6 more tips for striking out on your own

Back in the day, I marked Sarah J Consulting's first and second anniversaries with blog posts about entrepreneurship and how to create your own consulting business successfully.

More than six years in (!), it's high time to offer new tips--one for each year of SJC--to help you forge your self-employment path.

Whether you're interested in hanging out your own shingle or simply curious about how SJC manages its daily work, please read on!

1. Embrace what you know and own what you don't. No consultant can be all things to all people. Which abilities, skills, and expertise areas are your strongest? Focus on those and scrap the rest. Identify and lean into your niche; success will follow.

2. Speak up. If a client's project direction or idea worries you, tell them. If a plan just isn't working, say so and course correct. Consultants should be honest, authentic, and vulnerable, always prioritizing their clients' best interests--even if it means (tactfully and diplomatically and with grace) saying the hard things.

3. Find the right fit. When it comes to partnering with clients, listen to your instincts. If you find the interview and contract negotiation process aggressive, difficult, or simply "off" in some way, those are indicators that the contract period will follow the same pattern. It's okay to walk away from a possible engagement if the preliminary conversations worry you.

4. Always put a contract in place.
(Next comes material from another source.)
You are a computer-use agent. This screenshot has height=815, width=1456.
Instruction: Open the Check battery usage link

The Freelancers Union has a lot to say about this important topic! Some consultants will work on spec or good faith. These methods might function adequately...until they don't. A good contract should include details about the scope of work, deliverables, timeframe, fees, payment schedule, contingencies, and the names of the individuals on both sides of the partnership responsible for completing the contracted work together. This will help to ensure that everyone is satisfied with the end result, while avoiding the dreaded scope creep and other common pitfalls!

5. Invest in efficiency tools--and consider the cloud. For years, I LOVED keeping paper to-do lists for work. Then, I moved to a whiteboard. Now, I rely on a Smartsheet subscription to keep all of my projects carefully organized. There are tons of similar, secure project management and client relationship management (CRM) services out there, from Insightly to Salesforce. Likewise, several years ago I transitioned from keeping native desktop files to saving everything in Dropbox. As a result, my entire business is in the cloud and with apps on my smartphone, critical project data is always just a few swipes away. I invest in the paid versions of these services and feel that it's money extremely well spent. 
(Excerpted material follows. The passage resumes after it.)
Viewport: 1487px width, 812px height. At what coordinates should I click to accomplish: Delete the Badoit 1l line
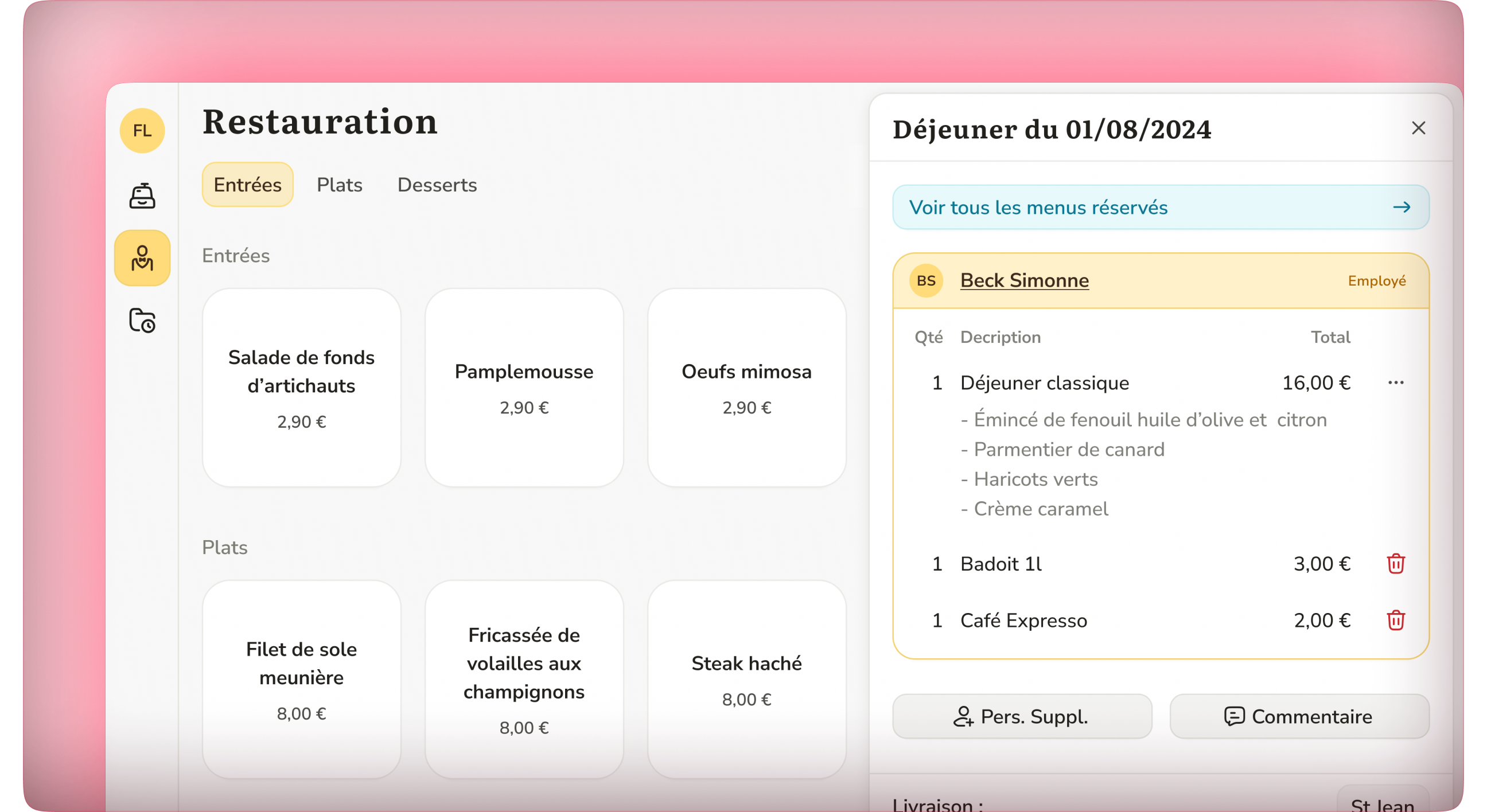pos(1395,564)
6. Outsource the key stuff that doesn't bring you revenue. Do you earn money by coaching executives? Then don't spend time learning bookkeeping. Are you a freelance editor? Then let an insurance professional advise you on what to get for property insurance or E&O. Are you an expert at mergers and acquisitions? Then don't try to design your own website. I cannot emphasize this enough: Any tasks that are essential to your business but that do not generate revenue should be delegated to specialists in those fields.